1370011 - Crash in nsACString_internal::First() called by mailnews/compose/src/nsSmtpUrl.cpp:98

Status: RESOLVED FIXED

(MailNews Core :: Composition, defect)

Description

[Jorg K (CEST = GMT+2)]

See for example
https://crash-stats.mozilla.com/report/index/43bf66dc-0461-4a18-bd40-d4a360170603

nsSmtpUrl.cpp:98 reads
  switch (NS_ToUpper(decodedName.First()))

Comment 1

[Jorg K (CEST = GMT+2)]

Attachment: 1370011-crash-calling-first.patch

Obvious fix. All the cases in the switch do a break at the end, so if the string is empty to start with, we break, too.

Comment 2

[Jorg K (CEST = GMT+2)]

I'll fix the trailing spaces when landing.

Comment 3

[Jorg K (CEST = GMT+2)]

Test case: Prepare a message containing a like like this: <a href="mailto:henk@henk.com.au?=">henk@henk.com.au</a>
For me, it crashed when viewing this e-mail. Clearly the token after the ? and before the = is empty, hence we crash.

With the patch it doesn't crash.

Hmm, when you receive this message with Daily, you might crash :-(

Comment 4

[Jorg K (CEST = GMT+2)]

Yep, sadly so. Bugmail for the previous comment crashes Daily.

Comment 5

[:aceman]

Comment on attachment 8874129 [details] [diff] [review]
1370011-crash-calling-first.patch

Review of attachment 8874129 [details] [diff] [review]:
-----------------------------------------------------------------

OK, in nsCString::First() there is an assertion that length is > 0. Does that crash TB?

Comment 6

[Jorg K (CEST = GMT+2)]

Sadly it's a MOZ_RELEASE_ASSERT() and that sure as hell brings down the application:
https://hg.mozilla.org/releases/mozilla-beta/annotate/8ff7d34dd934/xpcom/string/nsTSubstring.cpp#l46

BTW, did the bugmail crash your Daily?

Comment 7

[Wayne Mery (:wsmwk)]

The possibility has not been mentioned, so I take it this is not a regression?

Comment 8

[Jorg K (CEST = GMT+2)]

Sure it's a regression from whoever decided to add a MOZ_RELEASE_ASSERT() to nsTSubstring.cpp in Gecko54, let me see:
https://hg.mozilla.org/mozilla-central/rev/3e552501cd1f#l7.15 - Bug 1340577.

Comment 9

[Alfred Peters [:infofrommozilla]]

I can confirm that such a link in a HTML message crashes the TB.

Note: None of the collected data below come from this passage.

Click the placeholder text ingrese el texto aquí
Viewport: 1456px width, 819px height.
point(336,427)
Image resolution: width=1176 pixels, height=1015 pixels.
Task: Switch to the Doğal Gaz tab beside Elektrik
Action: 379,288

Isn't this a security issue?

But such a Mail isn't needed. Just compose a HTML Mail:
- insert a Link - target: mailto:foo@example.com?=
- [OK] -> TB crashes.

Attachment 8874129 [details] [diff] fixes both problems.

Comment 10

[Jorg K (CEST = GMT+2)]

Please don't sent any more crashing examples since you've just crashed me again :-(
Thanks for testing!

Comment 11

[:aceman]

Yes comment 9 crashes me (on Linux).

So if First() has to return first char and has no way to report error (length == 0) they made it a hard crash. It was NS_ASSERTION before. mData[0] may be uninitialized memory if length == 0 so the assertion is guarding against that. We must make sure to not call First() in that case and the patch does that.

Comment 12

[Jorg K (CEST = GMT+2)]

https://hg.mozilla.org/comm-central/rev/b1b6c970edf3410c7589cb01fdcc93c50435cbf2

Comment 13

[Jorg K (CEST = GMT+2)]

Comment on attachment 8874129 [details] [diff] [review]
1370011-crash-calling-first.patch

Should uplift to TB 52 as well for good housekeeping.

Comment 14

[Jorg K (CEST = GMT+2)]

Beta (TB 54):
https://hg.mozilla.org/releases/comm-beta/rev/e8a04501e8bf6e81351a9bd665b2ca7319eec624

Comment 15

[Jorg K (CEST = GMT+2)]

TB 52 ESR:
https://hg.mozilla.org/releases/comm-esr52/rev/0b42f505344cd3285bb4eab28f0ff632e6aedc48

Comment 16

[Magnus Melin [:mkmelin]]

Comment on attachment 8874129 [details] [diff] [review]
1370011-crash-calling-first.patch

Review of attachment 8874129 [details] [diff] [review]:
-----------------------------------------------------------------

::: mailnews/compose/src/nsSmtpUrl.cpp
@@ +94,5 @@
>  
>        nsCString decodedName;
>        MsgUnescapeString(nsDependentCString(token), 0, decodedName);
> +      
> +      if (decodedName.Length() == 0)

Nit: I think .IsEmpty() would have been nicer.